Reading text:
■ ■ ■ ■ ■
The optimal (points-maximizing) strategy for the one-time PD game is simply defection; as explained above, this is true whatever the composition of opponents may be. However, in the iterated-PD game the optimal strategy depends upon the strategies of likely opponents, and how they will react to defections and cooperations. For example, consider a population where everyone defects every time, except for a single individual following the Tit-for-Tat strategy. That individual is at a slight disadvantage because of the loss on the first turn. In such a population, the optimal strategy for that individual is to defect every time. In a population with a certain percentage of always-defectors and the rest being Tit-for-Tat players, the optimal strategy for an individual depends on the percentage, and on the length of the game.

Deriving the optimal strategy is generally done in two ways:

- Bayesian Nash Equilibrium:
If the statistical distribution of opposing strategies can be
determined (e.g. 50% tit-for-tat, 50% always cooperate) an optimal
counter-strategy can be derived mathematically
^{[3]}. - Monte Carlo simulations of populations have been made, where individuals with low scores die off, and those with high scores reproduce (a genetic algorithm for finding an optimal strategy). The mix of algorithms in the final population generally depends on the mix in the initial population. The introduction of mutation (random variation during reproduction) lessens the dependency on the initial population; empirical experiments with such systems tend to produce Tit-for-Tat players (see for instance Chess 1988), but there is no analytic proof that this will always occur.

Although Tit-for-Tat was long considered to be the most solid basic strategy, a team from Southampton University in England (led by Professor Nicholas Jennings [1],
and including Rajdeep Dash, Sarvapali Ramchurn, Alex Rogers and
Perukrishnen Vytelingum) introduced a new strategy at the
20th-anniversary Iterated Prisoner's Dilemma competition, which proved
to be more successful than Tit-for-Tat. This strategy relied on
cooperation between programs to achieve the highest number of points
for a single program. The University submitted 60 programs to the
competition, which were designed to recognise each other through a
series of five to ten moves at the start. Once this recognition was
made, one program would always cooperate and the other would always
defect, assuring the maximum number of points for the defector. If the
program realised that it was playing a non-Southampton player, it would
continuously defect in an attempt to minimise the score of the
competing program. As a result^{[4]}, this strategy ended up taking the top three positions in the competition, as well as a number of positions towards the bottom.
■ ■ ■ ■ ■
Source data:

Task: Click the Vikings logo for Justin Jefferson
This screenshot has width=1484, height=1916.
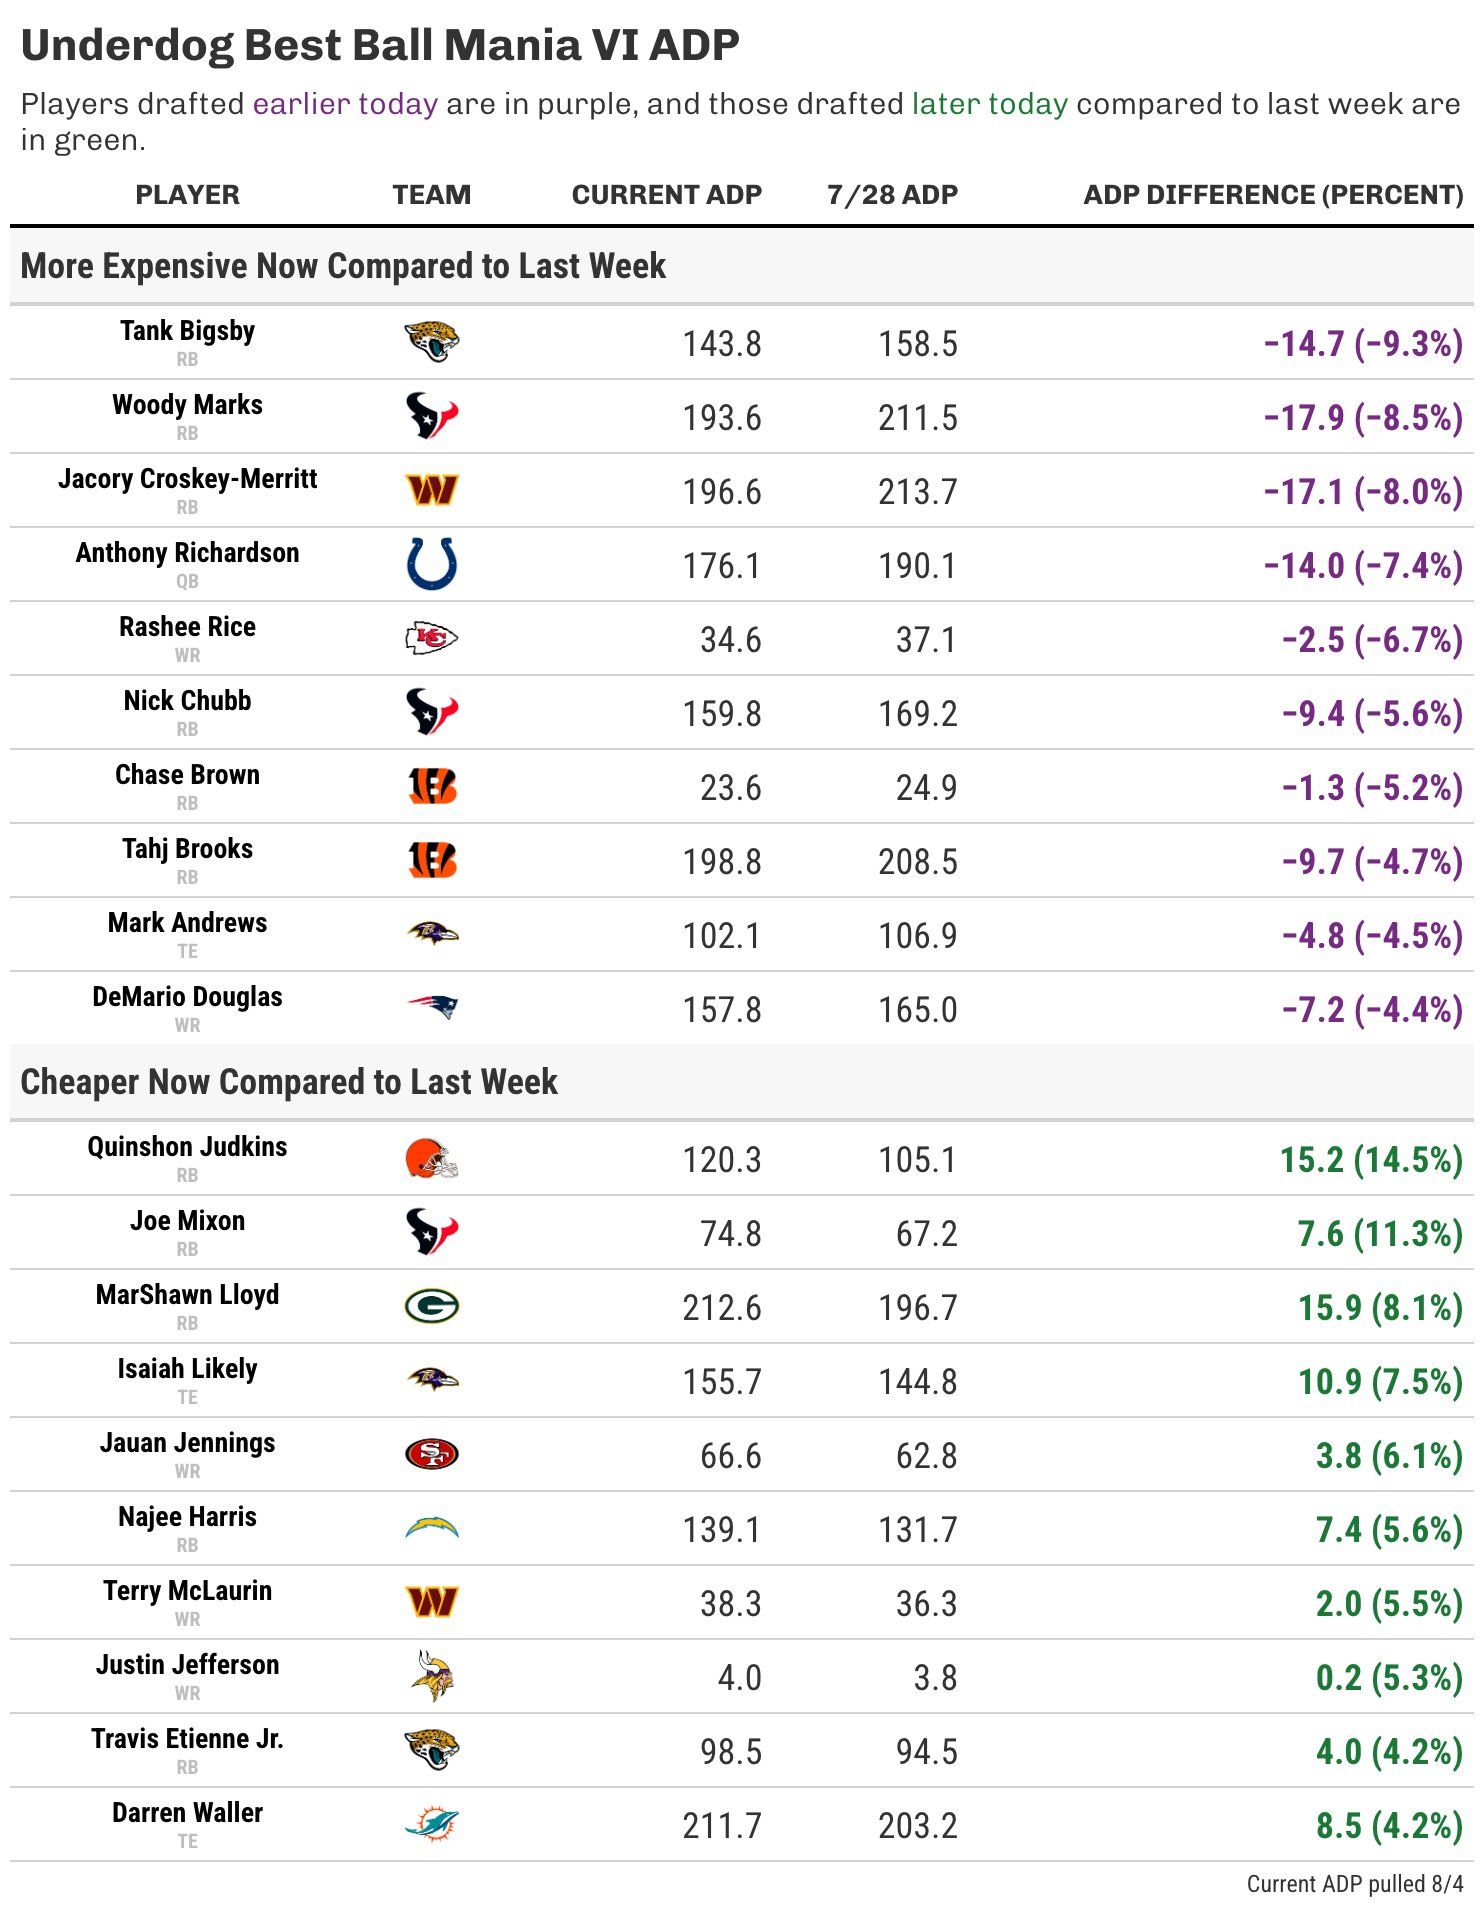Action: point(431,1676)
■ ■ ■ ■ ■
In the text on the prisoner's dilemma, shorten the paragraph beginning "The optimal (points-maximizing) strategy" into a brief bulleted list that keeps its main facts.

- In the one-time game, defecting is always the best strategy, whoever the opponents are.
- In the iterated game, the best strategy depends on the likely opponents' strategies and how they react to defection and cooperation.
- If everyone always defects except one Tit-for-Tat player, that player loses a little on the first turn, so their best strategy is to always defect.
- If the population mixes always-defectors with Tit-for-Tat players, the best strategy depends on the percentage of each and on how long the game lasts.